> **Problem**
Every entry below is to be retyped exactly as it stands.

> **Excerpted data**
● ● ● ● ●
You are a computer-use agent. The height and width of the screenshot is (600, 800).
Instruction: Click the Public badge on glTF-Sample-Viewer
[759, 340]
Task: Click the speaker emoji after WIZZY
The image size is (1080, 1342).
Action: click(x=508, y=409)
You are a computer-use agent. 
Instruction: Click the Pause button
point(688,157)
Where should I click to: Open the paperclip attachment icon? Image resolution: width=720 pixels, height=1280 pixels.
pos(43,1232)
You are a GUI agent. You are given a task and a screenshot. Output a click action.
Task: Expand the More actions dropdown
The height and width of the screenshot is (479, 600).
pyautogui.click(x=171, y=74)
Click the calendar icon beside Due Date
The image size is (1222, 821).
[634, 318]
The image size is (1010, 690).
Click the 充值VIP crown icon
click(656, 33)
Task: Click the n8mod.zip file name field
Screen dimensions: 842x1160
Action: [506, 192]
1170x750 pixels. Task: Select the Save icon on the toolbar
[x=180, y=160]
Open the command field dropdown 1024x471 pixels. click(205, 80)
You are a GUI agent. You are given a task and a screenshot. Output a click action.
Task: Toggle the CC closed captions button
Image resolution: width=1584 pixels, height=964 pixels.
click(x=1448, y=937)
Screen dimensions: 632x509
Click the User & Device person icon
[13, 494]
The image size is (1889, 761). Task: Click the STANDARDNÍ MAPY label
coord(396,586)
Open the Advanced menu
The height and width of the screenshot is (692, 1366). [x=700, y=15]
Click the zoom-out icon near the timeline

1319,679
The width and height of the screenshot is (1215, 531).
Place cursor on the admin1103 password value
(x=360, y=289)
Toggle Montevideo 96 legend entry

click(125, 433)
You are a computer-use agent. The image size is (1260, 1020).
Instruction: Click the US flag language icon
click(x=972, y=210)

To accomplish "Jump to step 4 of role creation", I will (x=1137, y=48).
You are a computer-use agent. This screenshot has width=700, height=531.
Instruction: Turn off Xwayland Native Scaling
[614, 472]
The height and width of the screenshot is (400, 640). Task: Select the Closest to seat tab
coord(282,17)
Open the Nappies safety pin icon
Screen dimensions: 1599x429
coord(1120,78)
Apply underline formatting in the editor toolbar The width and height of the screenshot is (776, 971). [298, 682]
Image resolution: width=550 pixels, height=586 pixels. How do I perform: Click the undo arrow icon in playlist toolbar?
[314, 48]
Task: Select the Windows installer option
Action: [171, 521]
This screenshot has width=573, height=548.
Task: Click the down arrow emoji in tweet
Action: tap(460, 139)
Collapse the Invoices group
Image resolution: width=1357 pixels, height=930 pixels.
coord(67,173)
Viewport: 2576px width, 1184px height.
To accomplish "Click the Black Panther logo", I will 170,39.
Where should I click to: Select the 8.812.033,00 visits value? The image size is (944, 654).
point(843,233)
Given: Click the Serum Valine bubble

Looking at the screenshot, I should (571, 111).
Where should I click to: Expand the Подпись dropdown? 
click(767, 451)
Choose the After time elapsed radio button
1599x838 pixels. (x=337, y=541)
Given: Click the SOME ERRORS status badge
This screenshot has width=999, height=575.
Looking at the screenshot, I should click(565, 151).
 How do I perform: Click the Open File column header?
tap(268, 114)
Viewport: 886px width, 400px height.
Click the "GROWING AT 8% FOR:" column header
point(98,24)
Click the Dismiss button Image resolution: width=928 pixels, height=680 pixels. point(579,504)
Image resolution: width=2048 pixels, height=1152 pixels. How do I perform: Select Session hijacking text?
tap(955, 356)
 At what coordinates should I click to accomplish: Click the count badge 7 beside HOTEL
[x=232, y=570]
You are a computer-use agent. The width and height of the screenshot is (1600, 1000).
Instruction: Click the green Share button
● ● ● ● ●
> **The answer**
You are a computer-use agent. The height and width of the screenshot is (600, 800).
Instruction: Click the Public badge on glTF-Sample-Viewer
[759, 340]
Task: Click the speaker emoji after WIZZY
The image size is (1080, 1342).
Action: click(x=508, y=409)
You are a computer-use agent. 
Instruction: Click the Pause button
point(688,157)
Where should I click to: Open the paperclip attachment icon? Image resolution: width=720 pixels, height=1280 pixels.
pos(43,1232)
You are a GUI agent. You are given a task and a screenshot. Output a click action.
Task: Expand the More actions dropdown
The height and width of the screenshot is (479, 600).
pyautogui.click(x=171, y=74)
Click the calendar icon beside Due Date
The image size is (1222, 821).
[634, 318]
The image size is (1010, 690).
Click the 充值VIP crown icon
click(656, 33)
Task: Click the n8mod.zip file name field
Screen dimensions: 842x1160
Action: [506, 192]
1170x750 pixels. Task: Select the Save icon on the toolbar
[x=180, y=160]
Open the command field dropdown 1024x471 pixels. click(205, 80)
You are a GUI agent. You are given a task and a screenshot. Output a click action.
Task: Toggle the CC closed captions button
Image resolution: width=1584 pixels, height=964 pixels.
click(x=1448, y=937)
Screen dimensions: 632x509
Click the User & Device person icon
[13, 494]
The image size is (1889, 761). Task: Click the STANDARDNÍ MAPY label
coord(396,586)
Open the Advanced menu
The height and width of the screenshot is (692, 1366). [x=700, y=15]
Click the zoom-out icon near the timeline

1319,679
The width and height of the screenshot is (1215, 531).
Place cursor on the admin1103 password value
(x=360, y=289)
Toggle Montevideo 96 legend entry

click(125, 433)
You are a computer-use agent. The image size is (1260, 1020).
Instruction: Click the US flag language icon
click(x=972, y=210)

To accomplish "Jump to step 4 of role creation", I will (x=1137, y=48).
You are a computer-use agent. This screenshot has width=700, height=531.
Instruction: Turn off Xwayland Native Scaling
[614, 472]
The height and width of the screenshot is (400, 640). Task: Select the Closest to seat tab
coord(282,17)
Open the Nappies safety pin icon
Screen dimensions: 1599x429
coord(1120,78)
Apply underline formatting in the editor toolbar The width and height of the screenshot is (776, 971). [298, 682]
Image resolution: width=550 pixels, height=586 pixels. How do I perform: Click the undo arrow icon in playlist toolbar?
[314, 48]
Task: Select the Windows installer option
Action: [171, 521]
This screenshot has width=573, height=548.
Task: Click the down arrow emoji in tweet
Action: tap(460, 139)
Collapse the Invoices group
Image resolution: width=1357 pixels, height=930 pixels.
coord(67,173)
Viewport: 2576px width, 1184px height.
To accomplish "Click the Black Panther logo", I will 170,39.
Where should I click to: Select the 8.812.033,00 visits value? The image size is (944, 654).
point(843,233)
Given: Click the Serum Valine bubble

Looking at the screenshot, I should (571, 111).
Where should I click to: Expand the Подпись dropdown? 
click(767, 451)
Choose the After time elapsed radio button
1599x838 pixels. (x=337, y=541)
Given: Click the SOME ERRORS status badge
This screenshot has width=999, height=575.
Looking at the screenshot, I should click(565, 151).
 How do I perform: Click the Open File column header?
tap(268, 114)
Viewport: 886px width, 400px height.
Click the "GROWING AT 8% FOR:" column header
point(98,24)
Click the Dismiss button Image resolution: width=928 pixels, height=680 pixels. point(579,504)
Image resolution: width=2048 pixels, height=1152 pixels. How do I perform: Select Session hijacking text?
tap(955, 356)
 At what coordinates should I click to accomplish: Click the count badge 7 beside HOTEL
[x=232, y=570]
You are a computer-use agent. The width and height of the screenshot is (1600, 1000).
Instruction: Click the green Share button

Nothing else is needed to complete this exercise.